Given the inconsistencies in the administration of lethal injection, those condemned to death could suffer unreasonably. If true, lethal injection, as currently practiced, might constitute cruel and unusual treatment as articulated in seminal human rights conventions and the eighth amendment to the Constitution. Bioethicists go to great lengths to ensure dignity at the end of life for all individuals. Why should this right not extend to those who have been condemned to capital punishment?
If the practice of capital punishment can be justified on moral grounds, then the logical solution, to minimize pain and suffering for the condemned, may be the participation of health providers, who can monitor and assess the health of the prisoner in the process. This of course raises a host of issues, worth mentioning but not exploring in depth here: Would the physician’s participation constitute a patient-physician relationship, requiring all obligations therein? How would physicians reconcile their duties as healers and obedience to the Hippocratic Oath with the intentional killing of an individual? Should physicians be able to assess inmates to determine whether they are fit for execution, but not take part in the actual process? Can they pronounce death? The American Medical Association states that a physician “should not be a participant in a legally authorized execution,” but such a statement lacks real enforceability.

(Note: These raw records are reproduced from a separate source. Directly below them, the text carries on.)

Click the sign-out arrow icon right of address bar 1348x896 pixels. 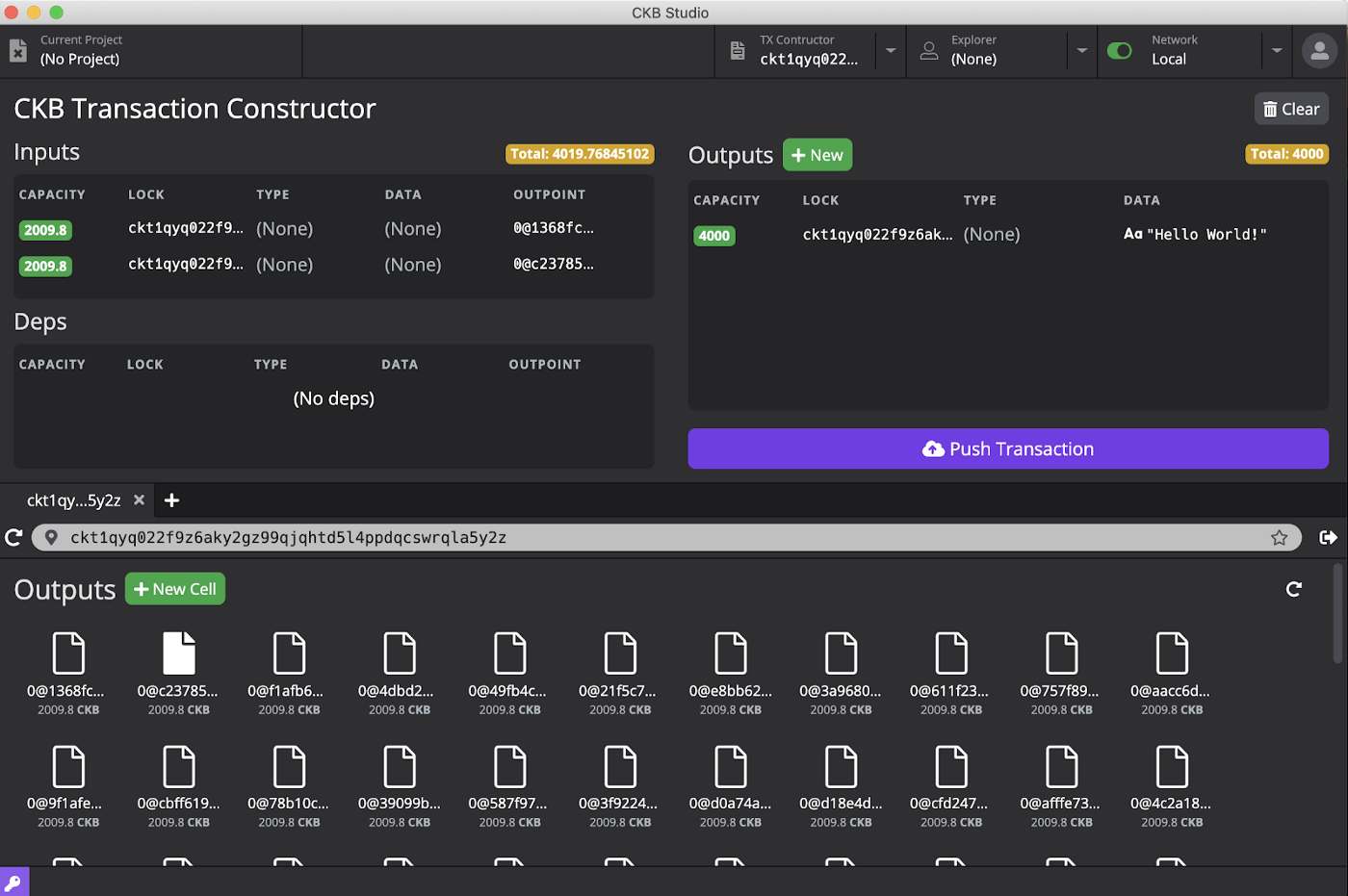[1328, 537]
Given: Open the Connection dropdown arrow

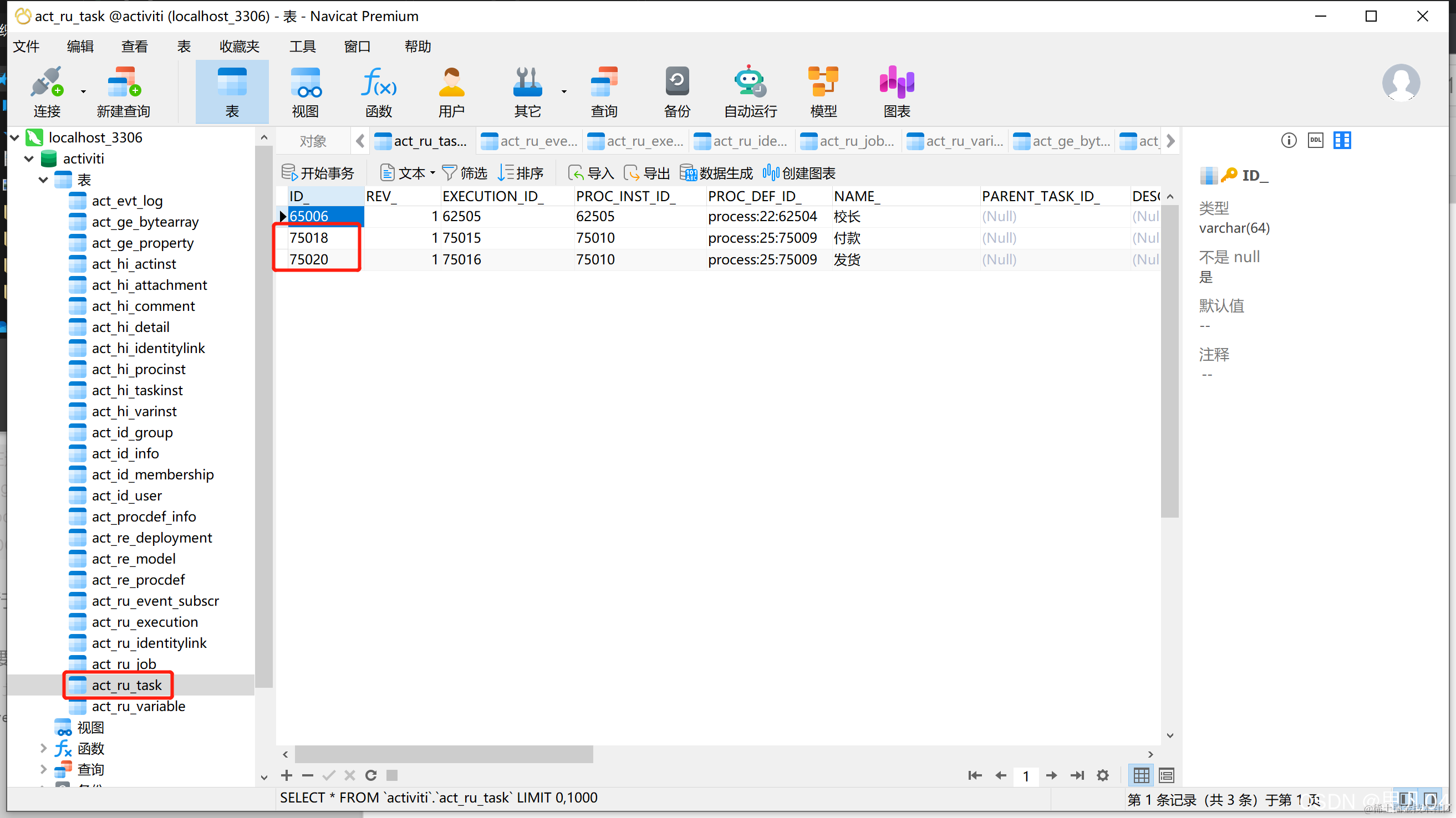Looking at the screenshot, I should (x=83, y=91).
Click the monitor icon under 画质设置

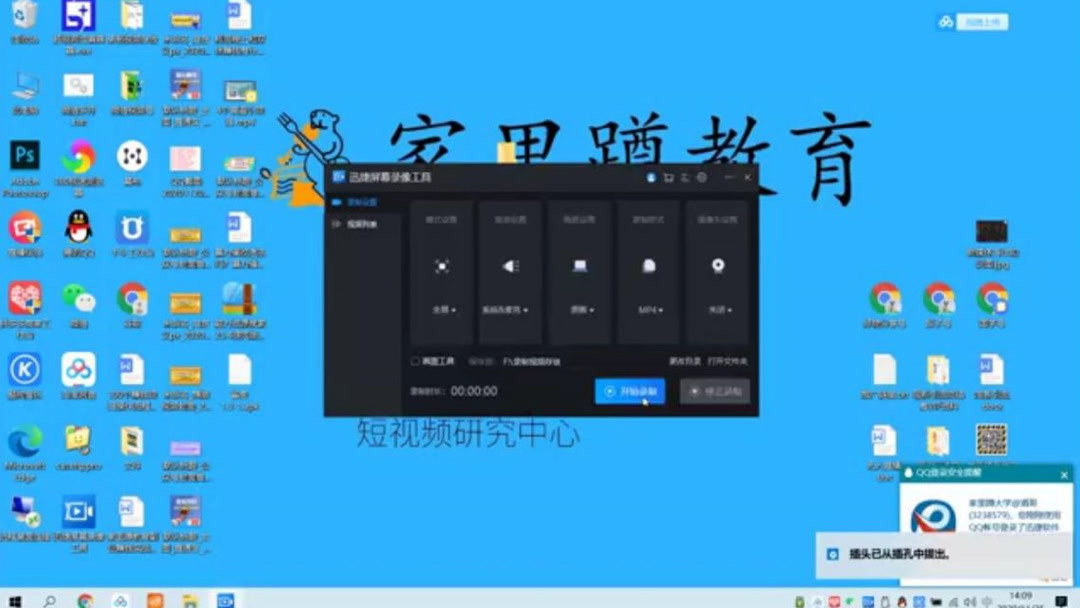tap(580, 265)
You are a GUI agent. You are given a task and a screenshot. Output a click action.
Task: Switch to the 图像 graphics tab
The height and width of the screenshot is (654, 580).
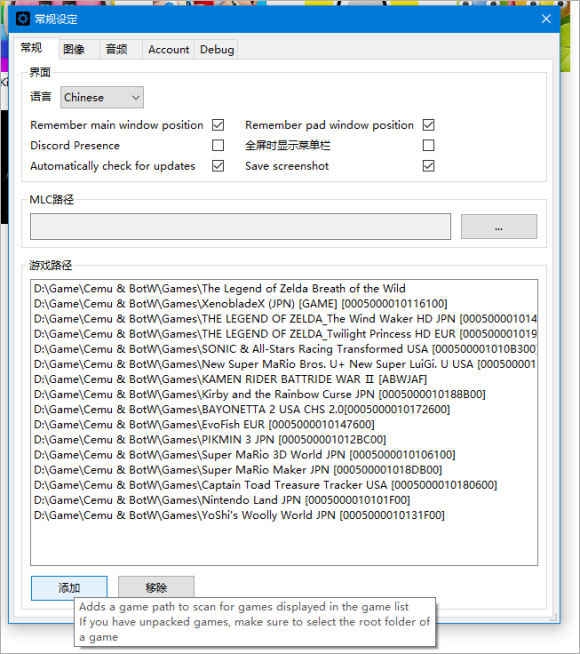click(74, 50)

While discussions about the ethics and efficacy of lethal injection are bound to continue, some interesting issues also arise regarding the role and responsibilities of companies that provide the drugs used in executions. The shortage of sodium thiopental is unlikely to end the practice of lethal injection in this country, as evidenced by the fact that Oklahoma and Ohio have already sought alternative drugs. The burdens of production and distribution may quickly shift to unsuspecting drug manufacturers. Some of these companies might be horrified to learn that their drugs are now being used, “off label,” for executions.
The FDA has ceded power to law enforcement agencies by not conducting reviews of the safety, effectiveness, and quality of imported drugs used for lethal injection. A pending lawsuit, filed on behalf of six prisoners on death row, asks that future shipments of sodium thiopental be banned and any unapproved supplies of the drug be recovered.
The FDA has also demonstrated a lack of power to prohibit drugs in this country from being used for unintended purposes, such as lethal injection. Without regulatory mechanisms to stop off-label use of anesthetics, drug companies such as Lundbeck might face a difficult moral calculus: the prospects of being complicit in the killing of others or of discontinuing production of a product that might have valuable medical applications. How are companies to decide between these two evils?
Ethical, policy, and legal debates about the continued practice of lethal injection in the criminal justice system are never going to be fully resolved. Unable to reach a consensus about the morality of the death penalty, we must find ways to more meaningfully navigate such a difficult moral issue in the public policy sphere.
If capital punishment is to continue, we must first practice it in the most humane way possible by respecting the right to a dignified death free of undue pain and suffering. Next, we should attempt to address the blurring line between the medical profession and the criminal justice system, which currently undermines its effective application. Finally, we should decide whether drug makers have the right to determine how their products are used, and if so, institute regulatory measures to protect that right.
Ross White is a research assistant at The Hastings Center.